Hillary Clinton leaves the White House
after lunching with President Obama on July 29.

President Obama’s recent cozy lunch with Hillary Clinton was widely interpreted as giving his early blessing to her to succeed him in 2016.

Just don’t tell supporters of Vice President Joe Biden, who strongly believe he should have the backing of Obama given his unswerving loyalty and his ability to deliver.

Biden was announced as the speaker at Senator Tom Harkin’s annual steak fry in Des Moines in September, a move always seen as a barometer for who Harkin is backing in the vital Iowa caucuses.

The Irish American VP looks more and more like a candidate in 2016, and getting Harkin’s support at this early stage is a real coup for him.

Iowa is the early epicenter.  As columnist Maureen Dowd noted in The New York Times, the Madam President hysteria sweeping Democrats at the moment has spread to Iowa, where former Clinton opponent Senator Claire McCaskill recently called for a massive Hillary 2016 effort.

Obama seems to have jumped on board but, as Dowd noted, in doing so he was “bypassing Joe Biden,” who must be feeling the lack of love given his service.

As Dowd wrote, the Hillary people were delighted with the lunch. “The Clintons can present those images as Obama passing the torch and bypassing Joe Biden, just as Bill once took a simple handshake from JFK during a Boys Nation visit to the White House and turned it into an Arthurian moment,” she wrote.

But what Obama wants and what we might get are two very different things nowadays.

Most pundits describe a disappointing Obama presidency that was built on great hope and expectation -- and a Nobel Prize before he hardly had his seat warmed -- which instead has degenerated into endless fights with Republicans and a stalled second term agenda.
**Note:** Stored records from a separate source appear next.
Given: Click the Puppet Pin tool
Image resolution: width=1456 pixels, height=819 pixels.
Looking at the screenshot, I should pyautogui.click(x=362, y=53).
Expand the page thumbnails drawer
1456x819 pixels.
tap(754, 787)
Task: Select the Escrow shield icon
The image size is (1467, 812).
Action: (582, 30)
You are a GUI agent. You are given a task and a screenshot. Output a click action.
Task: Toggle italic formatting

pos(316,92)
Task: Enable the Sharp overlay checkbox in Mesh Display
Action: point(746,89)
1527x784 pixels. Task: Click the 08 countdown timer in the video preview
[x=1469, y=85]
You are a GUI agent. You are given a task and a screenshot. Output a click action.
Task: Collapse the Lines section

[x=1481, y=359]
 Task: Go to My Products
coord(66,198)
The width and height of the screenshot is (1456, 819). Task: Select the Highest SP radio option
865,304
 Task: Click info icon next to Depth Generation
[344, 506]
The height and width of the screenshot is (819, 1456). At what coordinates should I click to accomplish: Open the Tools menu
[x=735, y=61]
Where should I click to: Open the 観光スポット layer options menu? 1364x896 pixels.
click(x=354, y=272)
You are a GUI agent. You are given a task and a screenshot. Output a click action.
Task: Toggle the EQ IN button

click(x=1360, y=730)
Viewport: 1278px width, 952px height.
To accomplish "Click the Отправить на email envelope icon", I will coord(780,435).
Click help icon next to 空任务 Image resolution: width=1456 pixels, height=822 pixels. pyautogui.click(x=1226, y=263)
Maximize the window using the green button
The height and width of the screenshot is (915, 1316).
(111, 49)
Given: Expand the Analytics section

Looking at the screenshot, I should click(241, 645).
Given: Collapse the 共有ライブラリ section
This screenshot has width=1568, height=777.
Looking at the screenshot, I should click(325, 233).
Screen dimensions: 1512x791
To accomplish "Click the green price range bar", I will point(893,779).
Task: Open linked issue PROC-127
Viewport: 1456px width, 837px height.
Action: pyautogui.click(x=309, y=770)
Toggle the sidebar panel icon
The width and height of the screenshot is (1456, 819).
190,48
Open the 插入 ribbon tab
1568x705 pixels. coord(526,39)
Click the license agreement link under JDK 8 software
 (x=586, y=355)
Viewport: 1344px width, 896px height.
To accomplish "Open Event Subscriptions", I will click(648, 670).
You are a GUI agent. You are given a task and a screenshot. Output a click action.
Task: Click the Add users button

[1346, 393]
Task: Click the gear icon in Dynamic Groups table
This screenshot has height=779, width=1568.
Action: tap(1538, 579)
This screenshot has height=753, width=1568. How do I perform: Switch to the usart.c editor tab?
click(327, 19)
There is little doubt that Hillary would have been effective given her experience and rooted knowledge of Washington.  But does that mean she would be the best choice for 2016?

There are good reasons why she did not win in 2008, Clinton fatigue among them. Who is to say that will not resurface with a vengeance? Perhaps a bright new face, Governor Martin O’Malley from Maryland for example, will surface at the key moment.

Anointing Hillary as the next Democratic nominee is a dangerous business, which I think she would be the first person to acknowledge given her own political failures in the past.

Her major problem may be that many of those same key advisors who backed her into a dead end in 2008 are still clinging to the Clinton ship with the stickability of barnacles.

Obama jumping on board seems a tad premature to say the least. We’re not even in the first inning in campaign 2016. If the republicans see sense and pick Governor Chris Christie as their candidate they could well win the whole argument.

There is a lot of baseball to be played.